## BEGIN ROWS

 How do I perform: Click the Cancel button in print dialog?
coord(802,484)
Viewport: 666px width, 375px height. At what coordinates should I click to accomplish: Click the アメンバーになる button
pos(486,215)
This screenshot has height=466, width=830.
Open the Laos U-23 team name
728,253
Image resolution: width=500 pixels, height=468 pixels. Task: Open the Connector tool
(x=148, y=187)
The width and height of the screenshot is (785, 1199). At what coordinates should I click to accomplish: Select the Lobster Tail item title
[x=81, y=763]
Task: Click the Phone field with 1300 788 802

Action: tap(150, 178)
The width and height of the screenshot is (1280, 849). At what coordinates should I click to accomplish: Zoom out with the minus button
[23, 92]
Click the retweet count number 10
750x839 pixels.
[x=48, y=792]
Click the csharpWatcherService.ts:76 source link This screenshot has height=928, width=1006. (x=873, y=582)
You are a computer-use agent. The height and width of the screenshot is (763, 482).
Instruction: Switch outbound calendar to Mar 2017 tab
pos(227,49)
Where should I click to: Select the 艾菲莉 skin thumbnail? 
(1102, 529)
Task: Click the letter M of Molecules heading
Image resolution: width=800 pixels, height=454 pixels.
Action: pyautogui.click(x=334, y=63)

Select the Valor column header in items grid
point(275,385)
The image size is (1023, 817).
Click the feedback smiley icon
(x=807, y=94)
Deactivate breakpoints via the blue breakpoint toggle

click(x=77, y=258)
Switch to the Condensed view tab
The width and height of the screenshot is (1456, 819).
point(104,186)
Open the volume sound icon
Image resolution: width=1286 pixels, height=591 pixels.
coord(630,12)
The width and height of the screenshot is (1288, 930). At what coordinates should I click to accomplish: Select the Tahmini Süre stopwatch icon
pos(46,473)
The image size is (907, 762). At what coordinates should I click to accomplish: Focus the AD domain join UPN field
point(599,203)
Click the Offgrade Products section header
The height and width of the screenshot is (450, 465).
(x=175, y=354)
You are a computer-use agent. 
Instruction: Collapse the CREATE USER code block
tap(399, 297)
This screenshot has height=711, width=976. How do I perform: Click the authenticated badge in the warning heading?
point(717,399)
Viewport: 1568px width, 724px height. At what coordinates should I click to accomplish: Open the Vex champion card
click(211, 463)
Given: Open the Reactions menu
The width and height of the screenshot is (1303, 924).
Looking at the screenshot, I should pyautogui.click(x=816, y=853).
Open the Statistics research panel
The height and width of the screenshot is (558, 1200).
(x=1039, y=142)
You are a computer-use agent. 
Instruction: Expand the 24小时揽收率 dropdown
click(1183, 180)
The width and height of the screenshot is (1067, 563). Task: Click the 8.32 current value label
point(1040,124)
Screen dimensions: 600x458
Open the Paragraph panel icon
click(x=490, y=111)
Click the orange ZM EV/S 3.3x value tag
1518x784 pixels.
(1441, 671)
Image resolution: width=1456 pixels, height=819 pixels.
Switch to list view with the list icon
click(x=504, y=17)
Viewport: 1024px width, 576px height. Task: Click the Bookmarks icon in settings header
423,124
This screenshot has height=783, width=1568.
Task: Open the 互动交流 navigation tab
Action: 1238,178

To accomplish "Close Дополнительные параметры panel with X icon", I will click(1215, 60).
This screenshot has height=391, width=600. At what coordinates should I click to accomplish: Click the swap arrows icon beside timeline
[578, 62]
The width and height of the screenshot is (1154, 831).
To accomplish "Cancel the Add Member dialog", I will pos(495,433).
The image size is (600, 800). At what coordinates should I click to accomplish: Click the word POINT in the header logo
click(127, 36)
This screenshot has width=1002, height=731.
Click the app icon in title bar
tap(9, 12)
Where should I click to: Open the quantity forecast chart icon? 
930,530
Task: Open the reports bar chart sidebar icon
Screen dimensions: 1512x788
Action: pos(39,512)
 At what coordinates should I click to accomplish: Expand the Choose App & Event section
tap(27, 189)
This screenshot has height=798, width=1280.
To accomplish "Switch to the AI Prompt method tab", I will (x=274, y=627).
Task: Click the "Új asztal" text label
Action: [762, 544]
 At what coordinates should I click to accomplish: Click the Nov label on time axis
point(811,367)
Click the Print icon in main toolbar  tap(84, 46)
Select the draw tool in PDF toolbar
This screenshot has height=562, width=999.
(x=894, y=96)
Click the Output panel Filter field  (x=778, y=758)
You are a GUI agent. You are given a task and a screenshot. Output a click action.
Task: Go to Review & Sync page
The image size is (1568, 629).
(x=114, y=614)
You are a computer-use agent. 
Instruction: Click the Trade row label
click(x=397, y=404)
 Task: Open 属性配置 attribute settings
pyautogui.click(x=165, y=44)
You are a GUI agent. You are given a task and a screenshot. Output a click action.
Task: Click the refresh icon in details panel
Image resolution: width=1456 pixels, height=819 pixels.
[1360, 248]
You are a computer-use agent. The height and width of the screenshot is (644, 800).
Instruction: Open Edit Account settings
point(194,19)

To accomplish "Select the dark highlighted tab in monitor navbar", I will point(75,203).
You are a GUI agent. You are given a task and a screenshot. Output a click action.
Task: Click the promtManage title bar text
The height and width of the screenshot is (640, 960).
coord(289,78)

## END ROWS

DIRECTION: Could you copy out all of the items above, word for word?

TASK SOLUTION:
 How do I perform: Click the Cancel button in print dialog?
coord(802,484)
Viewport: 666px width, 375px height. At what coordinates should I click to accomplish: Click the アメンバーになる button
pos(486,215)
This screenshot has height=466, width=830.
Open the Laos U-23 team name
728,253
Image resolution: width=500 pixels, height=468 pixels. Task: Open the Connector tool
(x=148, y=187)
The width and height of the screenshot is (785, 1199). At what coordinates should I click to accomplish: Select the Lobster Tail item title
[x=81, y=763]
Task: Click the Phone field with 1300 788 802

Action: tap(150, 178)
The width and height of the screenshot is (1280, 849). At what coordinates should I click to accomplish: Zoom out with the minus button
[23, 92]
Click the retweet count number 10
750x839 pixels.
[x=48, y=792]
Click the csharpWatcherService.ts:76 source link This screenshot has height=928, width=1006. (x=873, y=582)
You are a computer-use agent. The height and width of the screenshot is (763, 482).
Instruction: Switch outbound calendar to Mar 2017 tab
pos(227,49)
Where should I click to: Select the 艾菲莉 skin thumbnail? 
(1102, 529)
Task: Click the letter M of Molecules heading
Image resolution: width=800 pixels, height=454 pixels.
Action: pyautogui.click(x=334, y=63)

Select the Valor column header in items grid
point(275,385)
The image size is (1023, 817).
Click the feedback smiley icon
(x=807, y=94)
Deactivate breakpoints via the blue breakpoint toggle

click(x=77, y=258)
Switch to the Condensed view tab
The width and height of the screenshot is (1456, 819).
point(104,186)
Open the volume sound icon
Image resolution: width=1286 pixels, height=591 pixels.
coord(630,12)
The width and height of the screenshot is (1288, 930). At what coordinates should I click to accomplish: Select the Tahmini Süre stopwatch icon
pos(46,473)
The image size is (907, 762). At what coordinates should I click to accomplish: Focus the AD domain join UPN field
point(599,203)
Click the Offgrade Products section header
The height and width of the screenshot is (450, 465).
(x=175, y=354)
You are a computer-use agent. 
Instruction: Collapse the CREATE USER code block
tap(399, 297)
This screenshot has height=711, width=976. How do I perform: Click the authenticated badge in the warning heading?
point(717,399)
Viewport: 1568px width, 724px height. At what coordinates should I click to accomplish: Open the Vex champion card
click(211, 463)
Given: Open the Reactions menu
The width and height of the screenshot is (1303, 924).
Looking at the screenshot, I should pyautogui.click(x=816, y=853).
Open the Statistics research panel
The height and width of the screenshot is (558, 1200).
(x=1039, y=142)
You are a computer-use agent. 
Instruction: Expand the 24小时揽收率 dropdown
click(1183, 180)
The width and height of the screenshot is (1067, 563). Task: Click the 8.32 current value label
point(1040,124)
Screen dimensions: 600x458
Open the Paragraph panel icon
click(x=490, y=111)
Click the orange ZM EV/S 3.3x value tag
1518x784 pixels.
(1441, 671)
Image resolution: width=1456 pixels, height=819 pixels.
Switch to list view with the list icon
click(x=504, y=17)
Viewport: 1024px width, 576px height. Task: Click the Bookmarks icon in settings header
423,124
This screenshot has height=783, width=1568.
Task: Open the 互动交流 navigation tab
Action: 1238,178

To accomplish "Close Дополнительные параметры panel with X icon", I will click(1215, 60).
This screenshot has height=391, width=600. At what coordinates should I click to accomplish: Click the swap arrows icon beside timeline
[578, 62]
The width and height of the screenshot is (1154, 831).
To accomplish "Cancel the Add Member dialog", I will pos(495,433).
The image size is (600, 800). At what coordinates should I click to accomplish: Click the word POINT in the header logo
click(127, 36)
This screenshot has width=1002, height=731.
Click the app icon in title bar
tap(9, 12)
Where should I click to: Open the quantity forecast chart icon? 
930,530
Task: Open the reports bar chart sidebar icon
Screen dimensions: 1512x788
Action: pos(39,512)
 At what coordinates should I click to accomplish: Expand the Choose App & Event section
tap(27, 189)
This screenshot has height=798, width=1280.
To accomplish "Switch to the AI Prompt method tab", I will (x=274, y=627).
Task: Click the "Új asztal" text label
Action: [762, 544]
 At what coordinates should I click to accomplish: Click the Nov label on time axis
point(811,367)
Click the Print icon in main toolbar  tap(84, 46)
Select the draw tool in PDF toolbar
This screenshot has height=562, width=999.
(x=894, y=96)
Click the Output panel Filter field  (x=778, y=758)
You are a GUI agent. You are given a task and a screenshot. Output a click action.
Task: Go to Review & Sync page
The image size is (1568, 629).
(x=114, y=614)
You are a computer-use agent. 
Instruction: Click the Trade row label
click(x=397, y=404)
 Task: Open 属性配置 attribute settings
pyautogui.click(x=165, y=44)
You are a GUI agent. You are given a task and a screenshot. Output a click action.
Task: Click the refresh icon in details panel
Image resolution: width=1456 pixels, height=819 pixels.
[1360, 248]
You are a computer-use agent. The height and width of the screenshot is (644, 800).
Instruction: Open Edit Account settings
point(194,19)

To accomplish "Select the dark highlighted tab in monitor navbar", I will point(75,203).
You are a GUI agent. You are given a task and a screenshot. Output a click action.
Task: Click the promtManage title bar text
The height and width of the screenshot is (640, 960).
coord(289,78)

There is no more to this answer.